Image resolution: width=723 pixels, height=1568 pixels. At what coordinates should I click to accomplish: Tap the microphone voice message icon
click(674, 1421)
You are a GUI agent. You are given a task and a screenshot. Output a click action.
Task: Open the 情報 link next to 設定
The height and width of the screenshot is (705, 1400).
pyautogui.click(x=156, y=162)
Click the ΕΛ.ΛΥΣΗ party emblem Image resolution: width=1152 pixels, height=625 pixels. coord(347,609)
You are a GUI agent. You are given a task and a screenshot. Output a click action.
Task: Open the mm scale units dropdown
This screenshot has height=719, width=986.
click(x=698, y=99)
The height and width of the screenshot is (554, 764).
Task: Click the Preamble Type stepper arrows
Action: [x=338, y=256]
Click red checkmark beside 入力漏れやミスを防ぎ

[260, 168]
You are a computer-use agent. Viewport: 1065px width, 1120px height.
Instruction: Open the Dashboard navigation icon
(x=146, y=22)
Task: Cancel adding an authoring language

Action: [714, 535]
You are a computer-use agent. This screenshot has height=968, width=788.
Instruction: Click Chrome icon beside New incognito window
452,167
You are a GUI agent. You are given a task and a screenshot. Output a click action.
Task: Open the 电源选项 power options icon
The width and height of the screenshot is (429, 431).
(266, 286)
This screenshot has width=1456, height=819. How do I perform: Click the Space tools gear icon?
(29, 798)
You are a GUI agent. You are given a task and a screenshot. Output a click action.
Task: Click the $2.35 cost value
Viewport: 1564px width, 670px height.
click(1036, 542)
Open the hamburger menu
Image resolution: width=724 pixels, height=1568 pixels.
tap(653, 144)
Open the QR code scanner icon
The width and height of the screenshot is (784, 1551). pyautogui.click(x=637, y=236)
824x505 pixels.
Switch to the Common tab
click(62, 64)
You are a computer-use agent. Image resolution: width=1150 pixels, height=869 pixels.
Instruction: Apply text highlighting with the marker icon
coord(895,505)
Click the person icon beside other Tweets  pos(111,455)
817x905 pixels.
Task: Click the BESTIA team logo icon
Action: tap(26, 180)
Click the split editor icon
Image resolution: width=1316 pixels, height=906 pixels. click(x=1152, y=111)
######
> DESCRIPTION OF THE TASK
Copy the entries from the line containing "This screenshot has width=1456, height=819." down to the line containing "click(62, 64)", replacing "gear" with "cog" and leaving everything else unchanged.

> COMPLETE RESPONSE
This screenshot has width=1456, height=819. How do I perform: Click the Space tools cog icon?
(29, 798)
You are a GUI agent. You are given a task and a screenshot. Output a click action.
Task: Click the $2.35 cost value
Viewport: 1564px width, 670px height.
click(1036, 542)
Open the hamburger menu
Image resolution: width=724 pixels, height=1568 pixels.
tap(653, 144)
Open the QR code scanner icon
The width and height of the screenshot is (784, 1551). pyautogui.click(x=637, y=236)
824x505 pixels.
Switch to the Common tab
click(62, 64)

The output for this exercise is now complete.